(Entries shown Opens)
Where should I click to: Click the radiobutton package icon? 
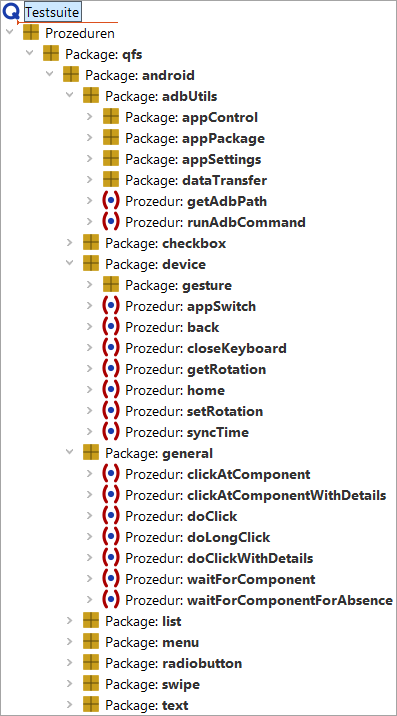(91, 663)
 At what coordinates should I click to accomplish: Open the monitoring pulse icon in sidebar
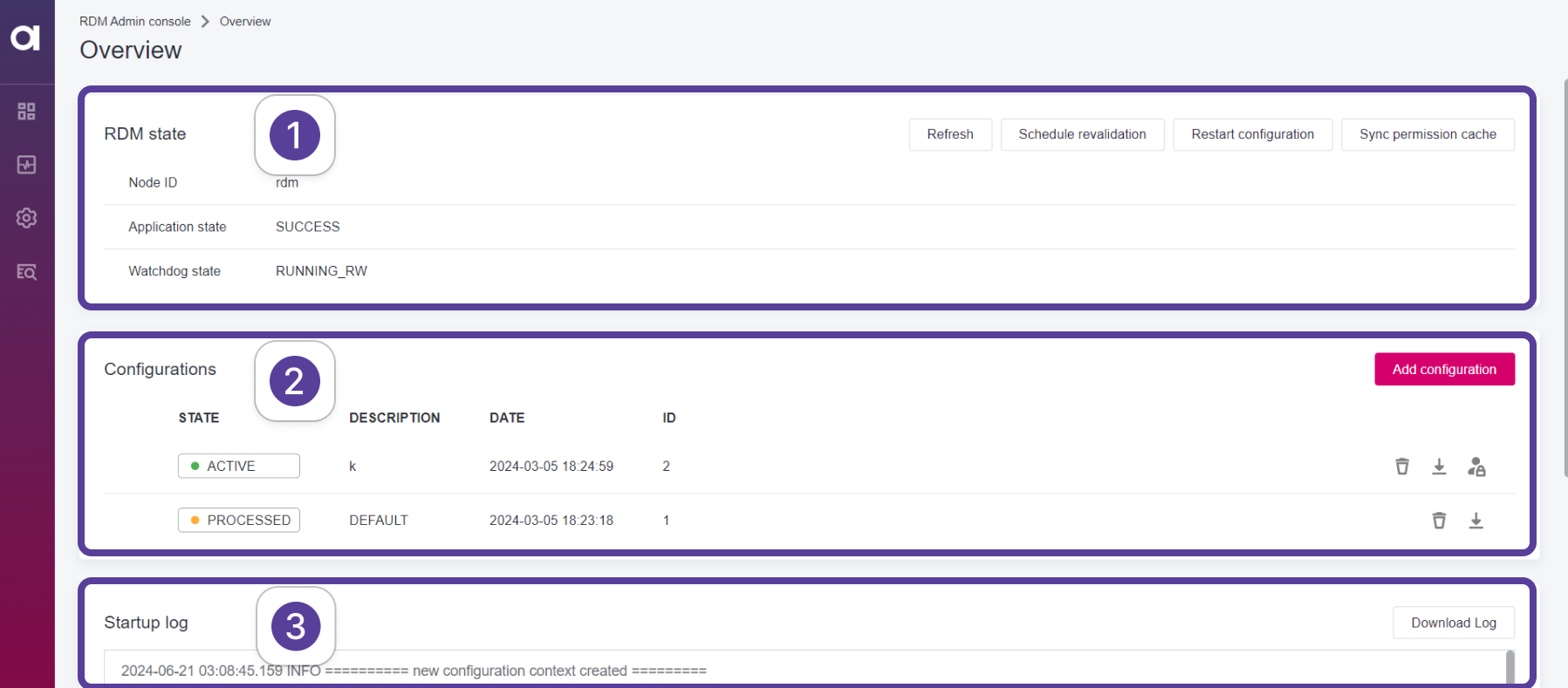pyautogui.click(x=26, y=165)
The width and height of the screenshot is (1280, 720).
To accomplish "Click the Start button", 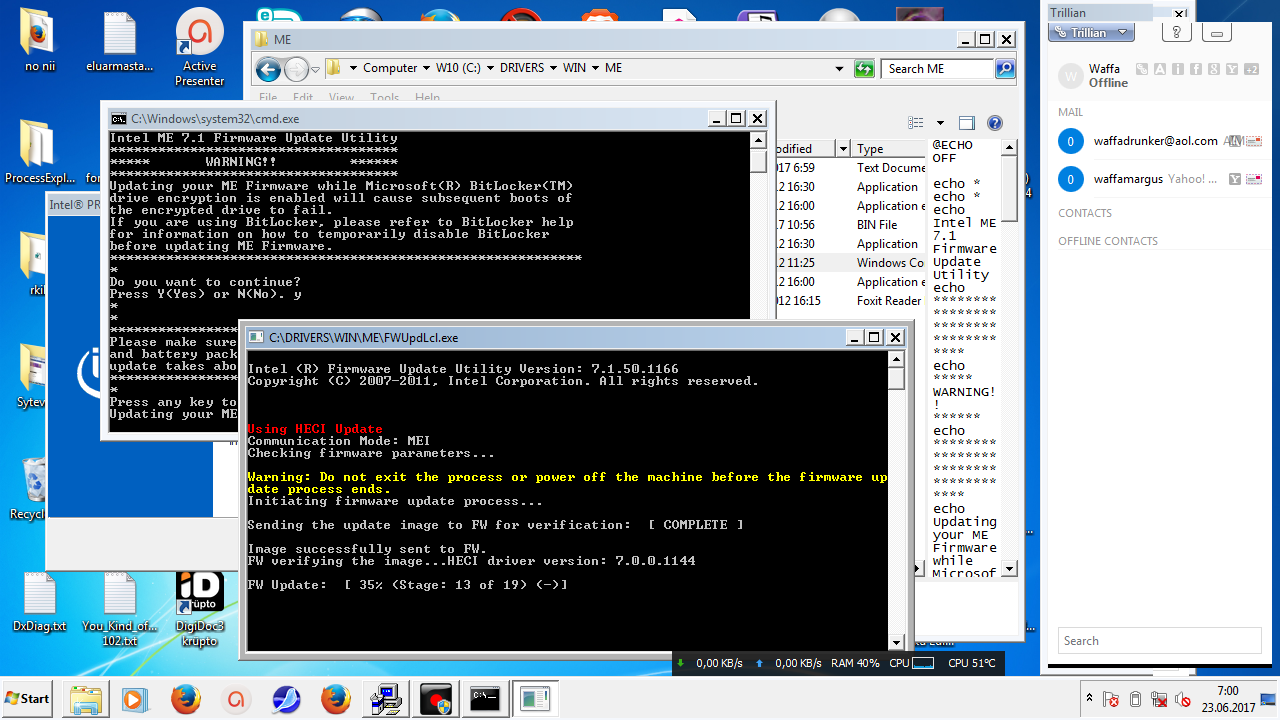I will (28, 698).
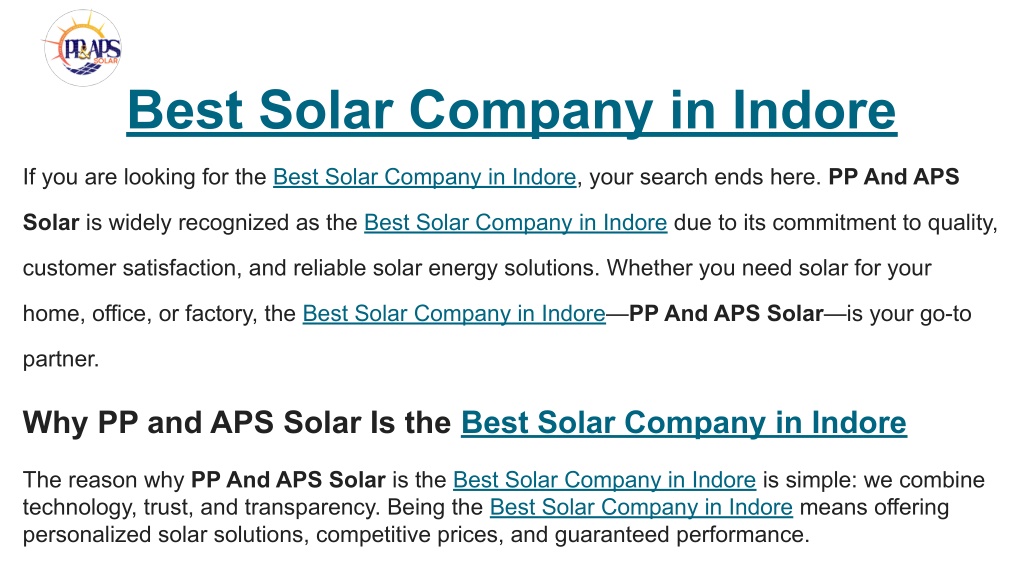Open the large title link Best Solar Company in Indore
The height and width of the screenshot is (576, 1024).
pos(511,110)
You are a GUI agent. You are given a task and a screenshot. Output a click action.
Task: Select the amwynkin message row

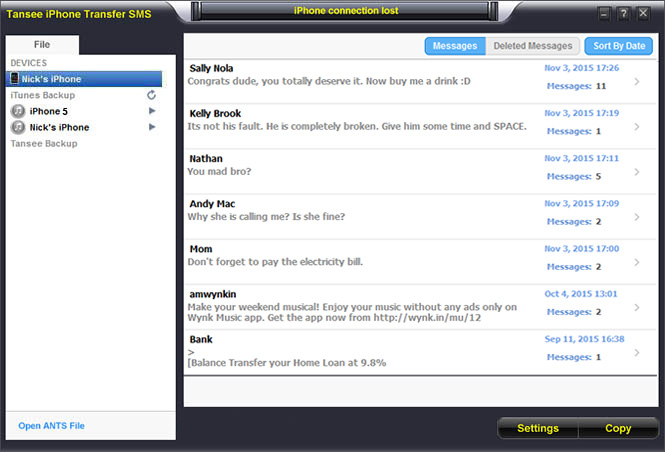360,306
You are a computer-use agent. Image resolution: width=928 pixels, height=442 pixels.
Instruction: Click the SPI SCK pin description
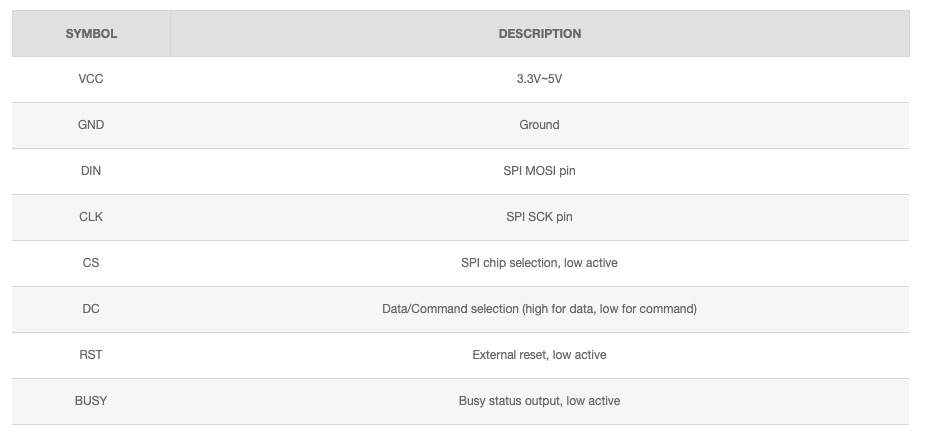coord(539,217)
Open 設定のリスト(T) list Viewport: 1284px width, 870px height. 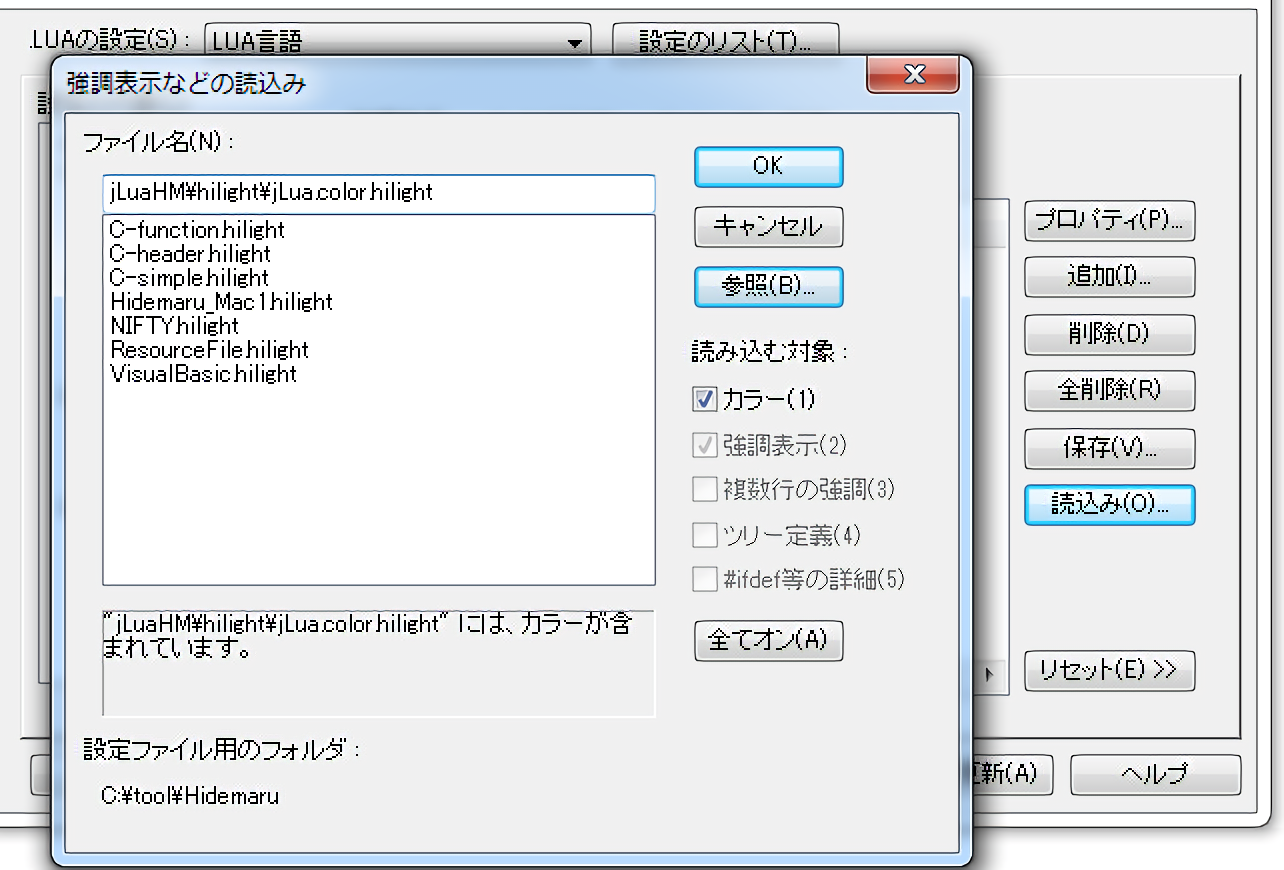click(x=725, y=42)
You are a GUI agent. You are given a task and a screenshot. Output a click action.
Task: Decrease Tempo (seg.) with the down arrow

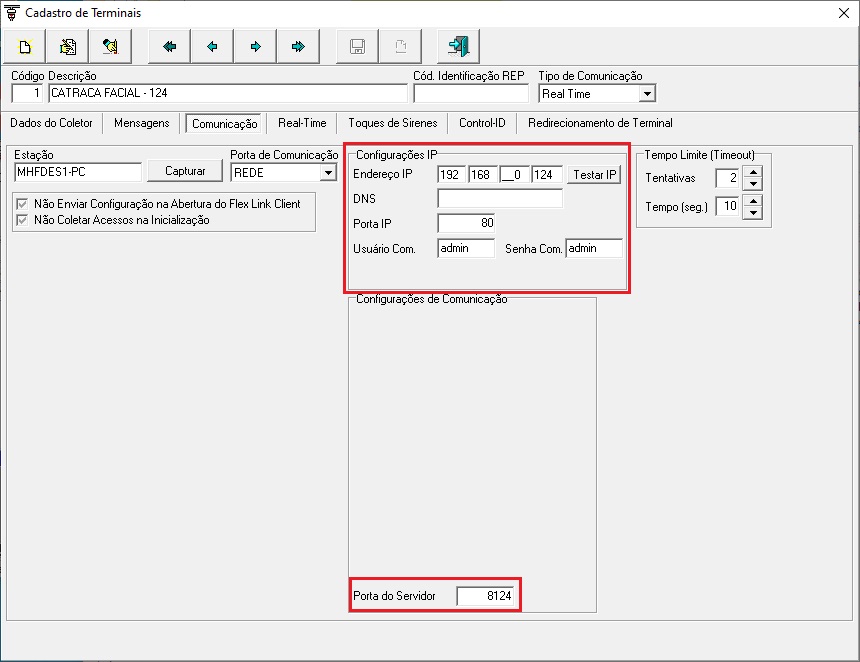[x=754, y=213]
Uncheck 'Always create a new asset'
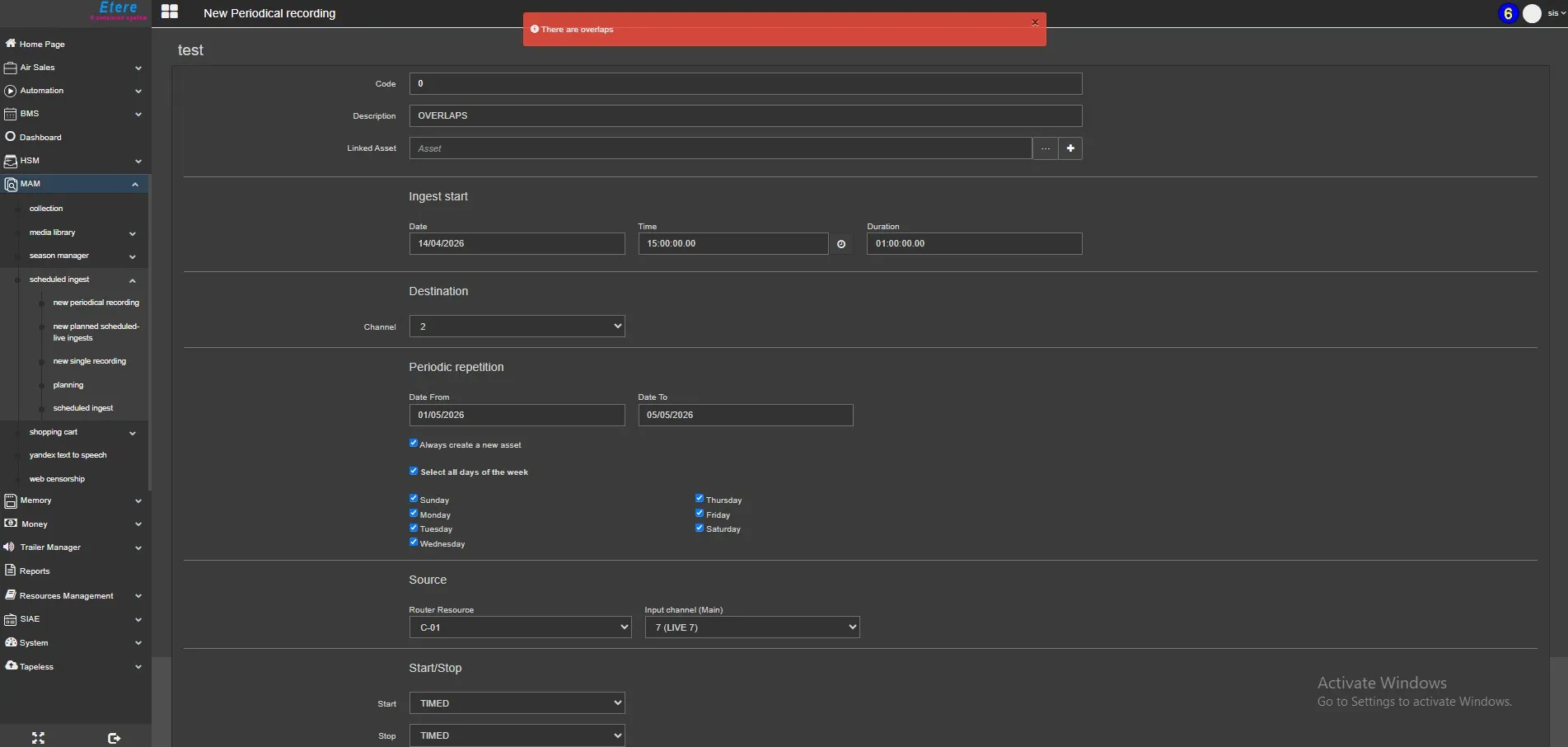The width and height of the screenshot is (1568, 747). (x=414, y=444)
(Entries shown Closes)
Problem to solve: Copy the lines exactly. Start at the line with "Task: Decrease Tempo", end at the last line above, include both, and omit all pictures.

Reply:
Task: Decrease Tempo (seg.) with the down arrow

[x=754, y=213]
Uncheck 'Always create a new asset'
The width and height of the screenshot is (1568, 747). (x=414, y=444)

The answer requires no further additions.